Each face obedient to its passion's law.

Each passion clear proclaimed without a tongue;

Whether Hope rose at once in all the blood,

A-tiptoe for the blessing of embrace,

Or Rapture drooped the eyes, as when her brood

Pull down the nesting dove's heart to its place;

Or Confidence lit swift the forehead up,

And locked the mouth fast, like a castle braved,—

O human faces, hath it spilt, my cup?

What did ye give me that I have not saved?

Nor will I say I have not dreamed (how well!)

Of going—I, in each new picture,—forth,

As, making new hearts beat and bosoms swell,

To Pope or Kaiser, East, West, South, or North,

Bound for the calmly satisfied great State,

Or glad aspiring little burgh, it went,

Flowers cast upon the car which bore the freight,

Through old streets named afresh from the event,

Till it reached home, where learned age should greet

My face, and youth, the star not yet distinct

Above his hair, lie learning at my feet!—

Oh, thus to live, I and my picture, linked

With love about, and praise, till life should end,

And then not go to heaven, but linger here,

Here on my earth, earth's every man my friend,—

The thought grew frightful, 't was so wildly dear!

But a voice changed it.
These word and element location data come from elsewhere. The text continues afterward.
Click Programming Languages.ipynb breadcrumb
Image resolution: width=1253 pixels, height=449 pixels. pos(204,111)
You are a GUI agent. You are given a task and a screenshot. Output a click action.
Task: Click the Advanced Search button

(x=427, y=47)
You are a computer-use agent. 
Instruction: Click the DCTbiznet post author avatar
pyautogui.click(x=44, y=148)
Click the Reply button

Glimpses of such sights

Have scared me, like the revels through a door

Of some strange house of idols at its rites!

This world seemed not the world it was before:

Mixed with my loving trusting ones, there trooped

... Who summoned those cold faces that begun

To press on me and judge me? Though I stooped

Shrinking, as from the soldiery a nun,

They drew me forth, and spite of me ... enough!
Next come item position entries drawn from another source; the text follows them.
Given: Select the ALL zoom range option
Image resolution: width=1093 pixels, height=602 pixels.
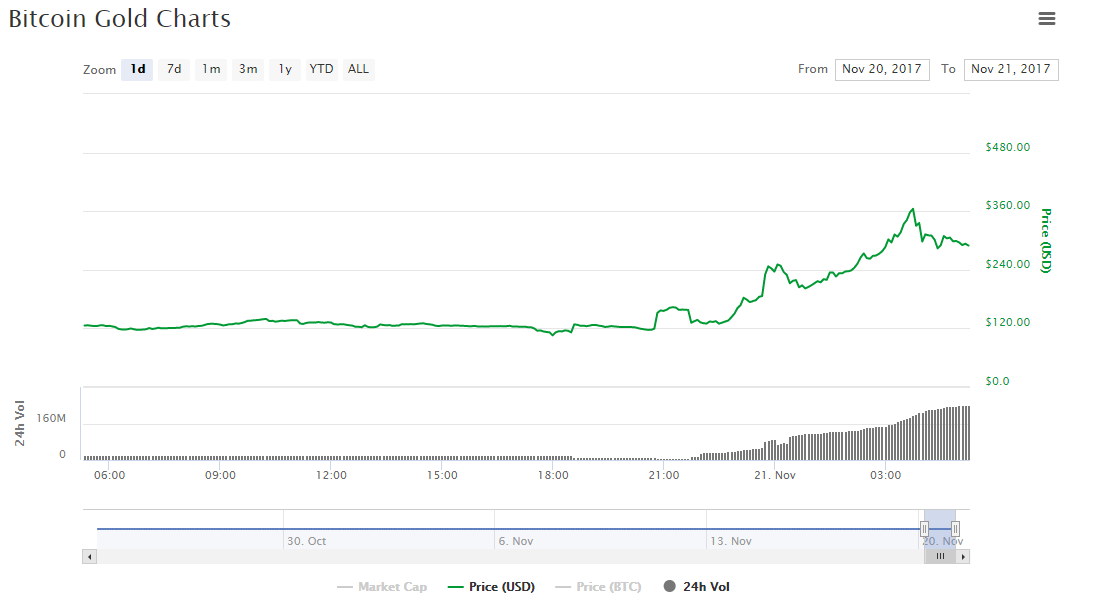Looking at the screenshot, I should 358,69.
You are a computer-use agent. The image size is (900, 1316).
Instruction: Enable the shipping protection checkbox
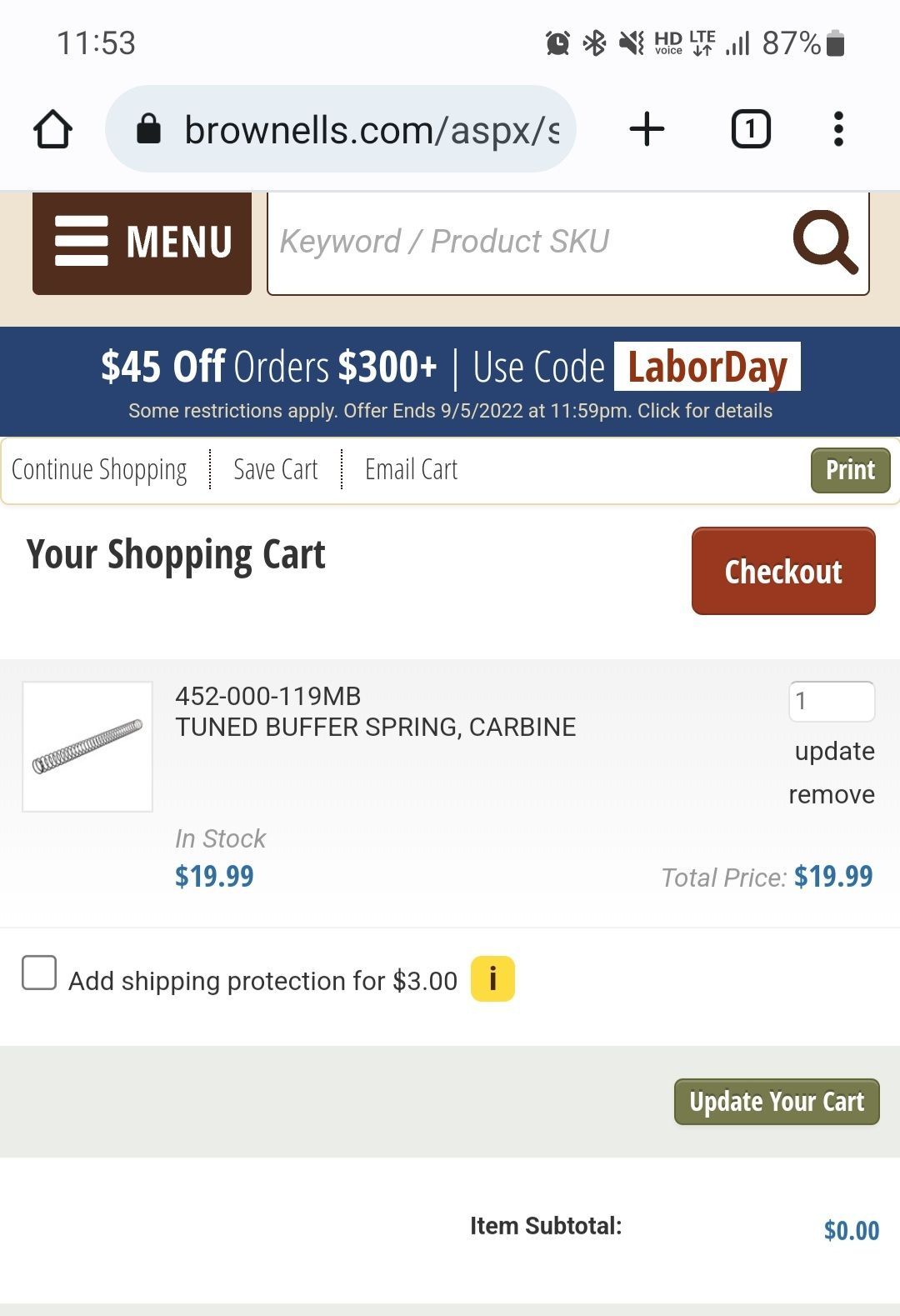39,973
These buy and sell our pictures, take and give,

Count them for garniture and household-stuff,

And where they live needs must our pictures live

And see their faces, listen to their prate,

Partakers of their daily pettiness,

Discussed of,—"This I love, or this I hate,

This likes me more, and this affects me less!"
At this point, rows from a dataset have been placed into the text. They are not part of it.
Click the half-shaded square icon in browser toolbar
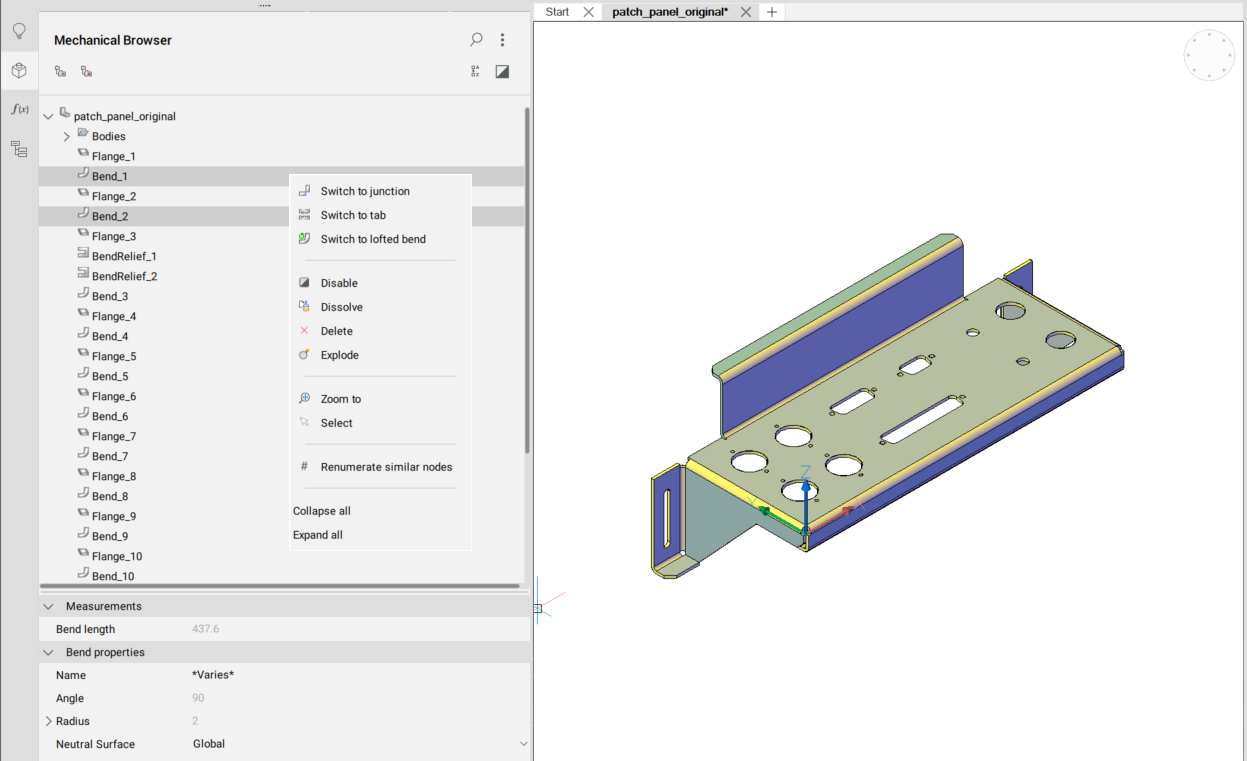This screenshot has height=761, width=1247. [x=502, y=72]
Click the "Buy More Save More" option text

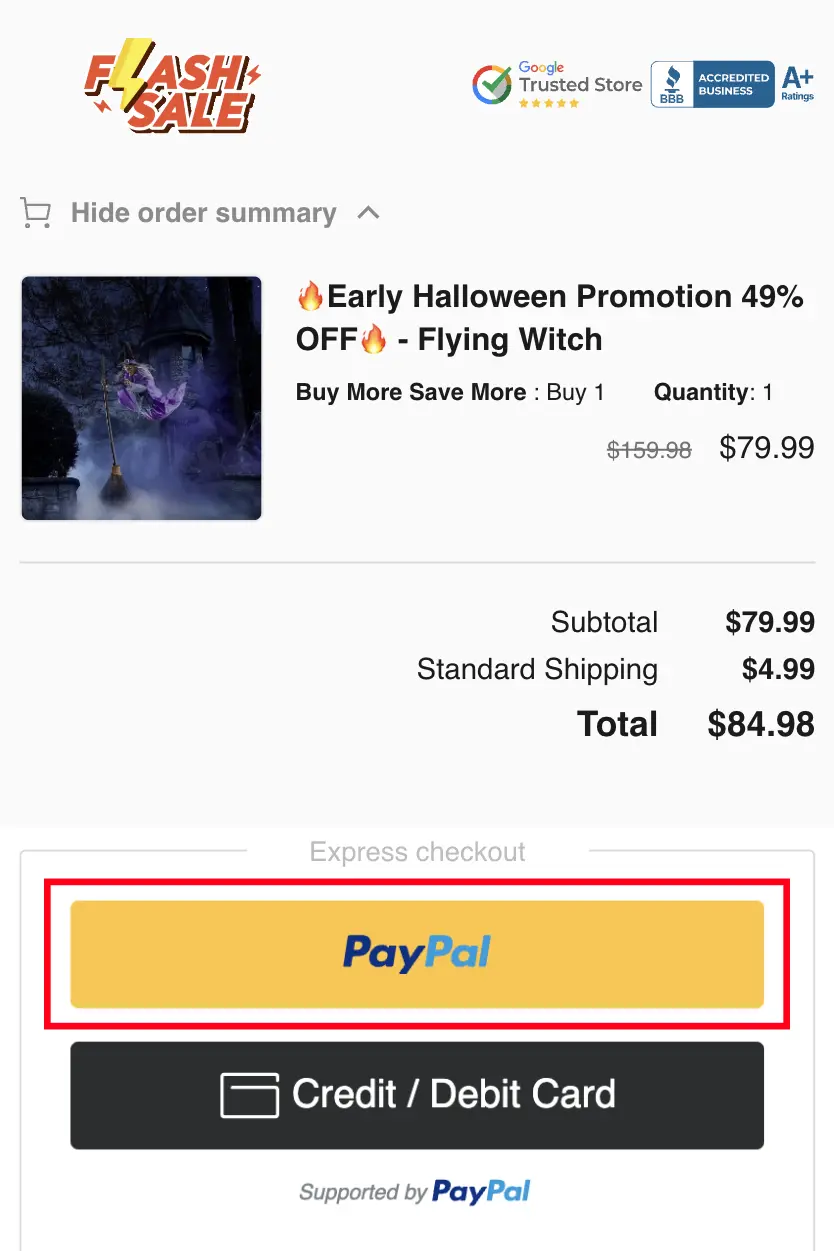click(411, 392)
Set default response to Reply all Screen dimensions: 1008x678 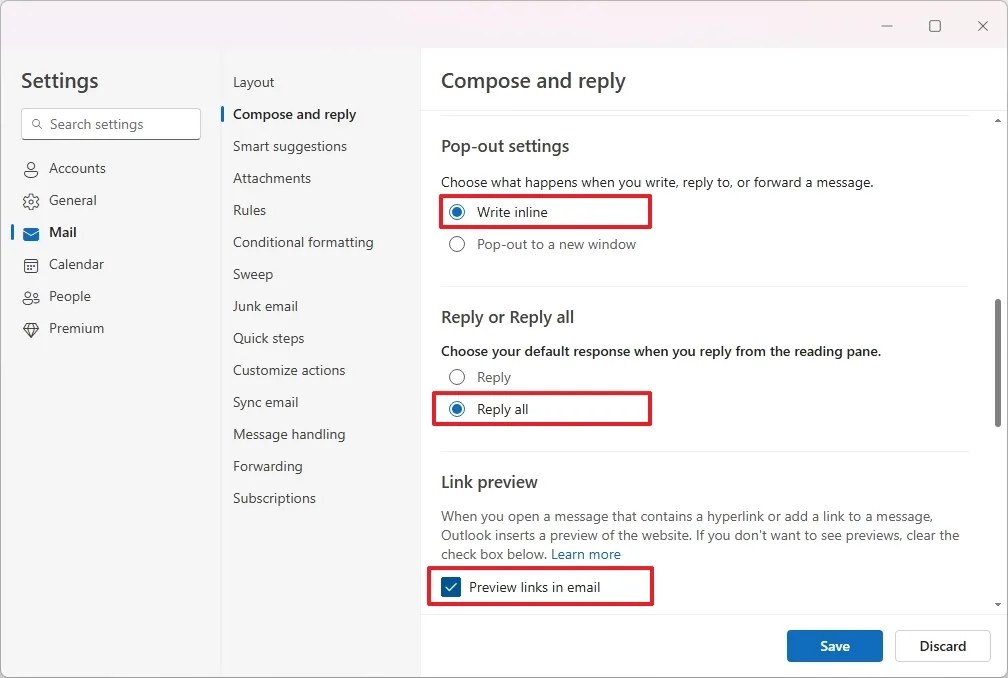457,409
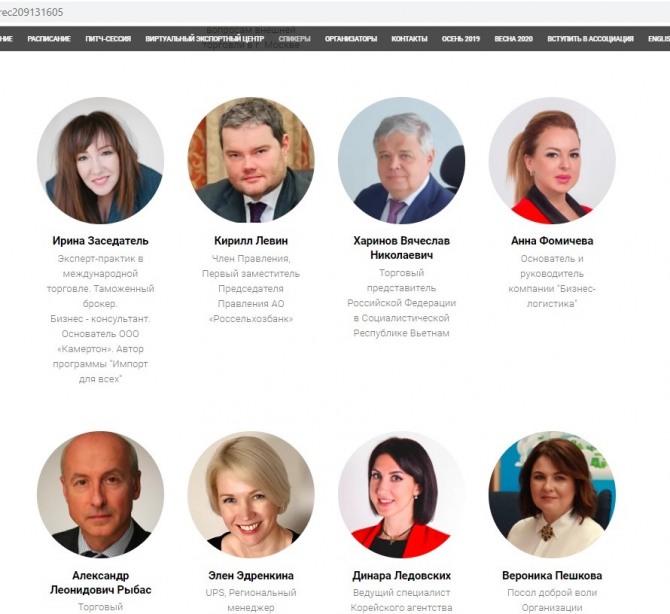Click Вероника Пешкова's portrait photo
Screen dimensions: 670x614
[552, 495]
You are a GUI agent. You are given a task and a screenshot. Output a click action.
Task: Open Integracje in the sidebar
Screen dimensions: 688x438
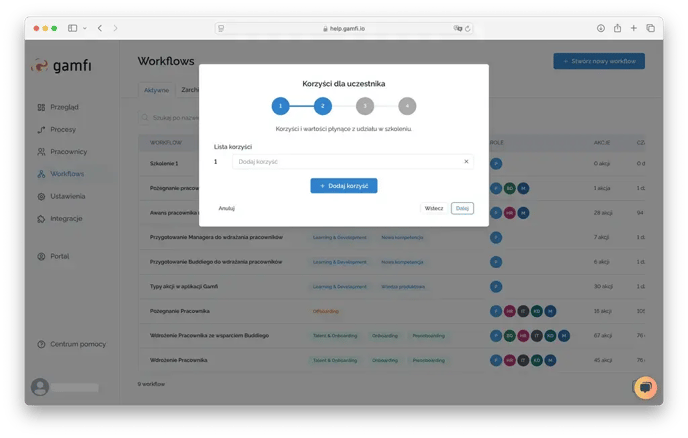(41, 218)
Wherefore I chose my portion. If at whiles

My heart sinks, as monotonous I paint

These endless cloisters and eternal aisles

With the same series, Virgin, Babe and Saint,

With the same cold calm beautiful regard,—

At least no merchant traffics in my heart;

The sanctuary's gloom at least shall ward

Vain tongues from where my pictures stand apart:

Only prayer breaks the silence of the shrine

While, blackening in the daily candle-smoke,

They moulder on the damp wall's travertine,

'Mid echoes the light footstep never woke.

So, die my pictures! surely, gently die!

O youth, men praise so,—holds their praise its worth?

Blown harshly, keeps the trump its golden cry?

Tastes sweet the water with such specks of earth?